The goal of this project was to develop sensitive and reliable molecular methods for the detection of viruses in grapevine. The method developed in this project is called “Low Density PCR Array” (LDA) and is a derivative of real time RT-PCR with TaqMan probe (TaqMan RT-PCR). LDA system uses a fluorescently tagged TaqMan probe and it fluoresces in the presence of target viral RNA in an incremental level following each PCR cycle. The released fluorescent signal then is analyzed by a laser-based thermocycler and evaluated.

In this project we also optimized the buffer for the 6700 automated Nucleic Acid Workstation for sample preparation and RNA extraction for use in LDA system. The results showed that the 2X ABI lysis buffer (from Applied Biosystems Inc.) worked better than 1X (the buffer routinely used for the extraction of total RNA from different biological tissues by the automated 6700 Workstation) for grapevine tissue and it was comparable to the expensive and time consuming RNeasy column kit produced by Qiagen Inc. The 6700 automated system is quite fast and inexpensive and uses a 96 well plate format and can prepare RNA from 96 samples in approximately 2 hours. Furthermore, the system capacity is approximately 400 samples per day and built into a BSL2 laminar flow hood to reduce cross contamination between samples. In an experiment, total RNA extraction methods were compared by using 29 vines infected with Grapevine leafroll associated virus (GLRaV) types 2, 3 or their combination. The RNA extraction methods used were Qiagene method and the 6700 automated workstation using 1X and 2X lysis extraction buffer. The TaqMan RT-PCR results showed that 15, 12 and 19 plants were tested positive for GLRaV-2 by using Qiagen, 1X and 2X buffer, respectively. For GLRaV-3 the numbers tested positive were 9, 7 and 9 respectively.

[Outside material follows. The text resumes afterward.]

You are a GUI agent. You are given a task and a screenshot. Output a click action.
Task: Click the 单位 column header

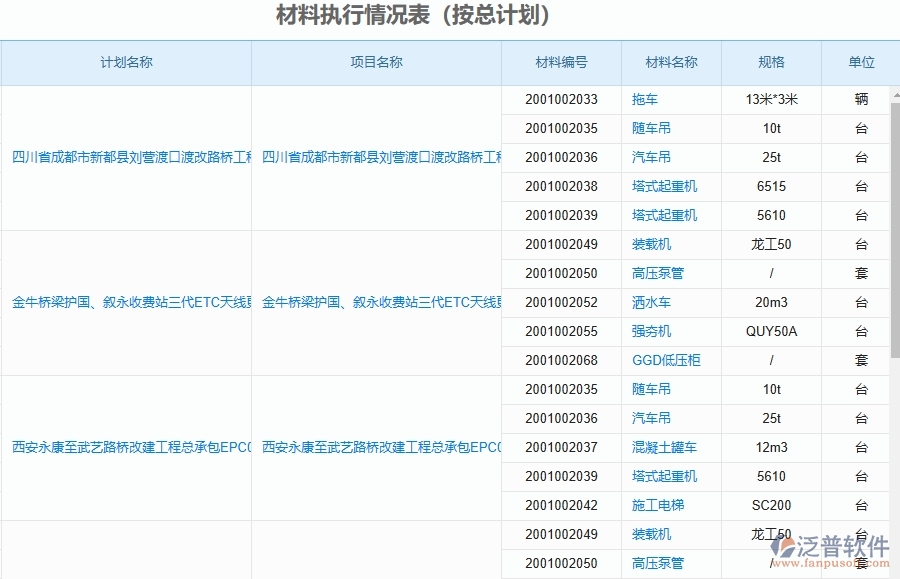860,62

Primers and TaqMan probes were also designed for 16 different viruses in grapevine and all were evaluated for their efficiency in detecting the viruses. These viruses included GLRaV-1 to -7, -9, Car; GLRaV-2-RG; Grapevine fanleaf virus (GFLV), Grapevine fleck virus (GFKV), Rupestris stem pitting associated virus (RSPaV); Grapevine virus A (GVA), B (GVB) and D (GVD). The LDA system developed for these 16 viruses was compared with TaqMan RT-PCR and the standard RT-PCR using 29 different grapevine cultivars and selections with multiple virus infection from different grape growing regions in the world. The results showed that the LDA method was comparable to TaqMan RT-PCR in detecting viruses and both were superior to RT-PCR. The efficiency of RT-PCR, TaqMan RT-PCR and LDA in detecting viruses in different growing seasons were also compared using five vines each infected with GLRaV-1, -2, -3 and -5 (closteroviruses); GVA and RSPaV (rugose wood complex); GFLV (nepovirus); and GFkV (maculavirus). The results showed that TaqMan RT-PCR and LDA methods could consistently detect the viruses in different growing season. The developed LDA method has been incorporated into testing scheme at Foundation Plant Services at UC Davis.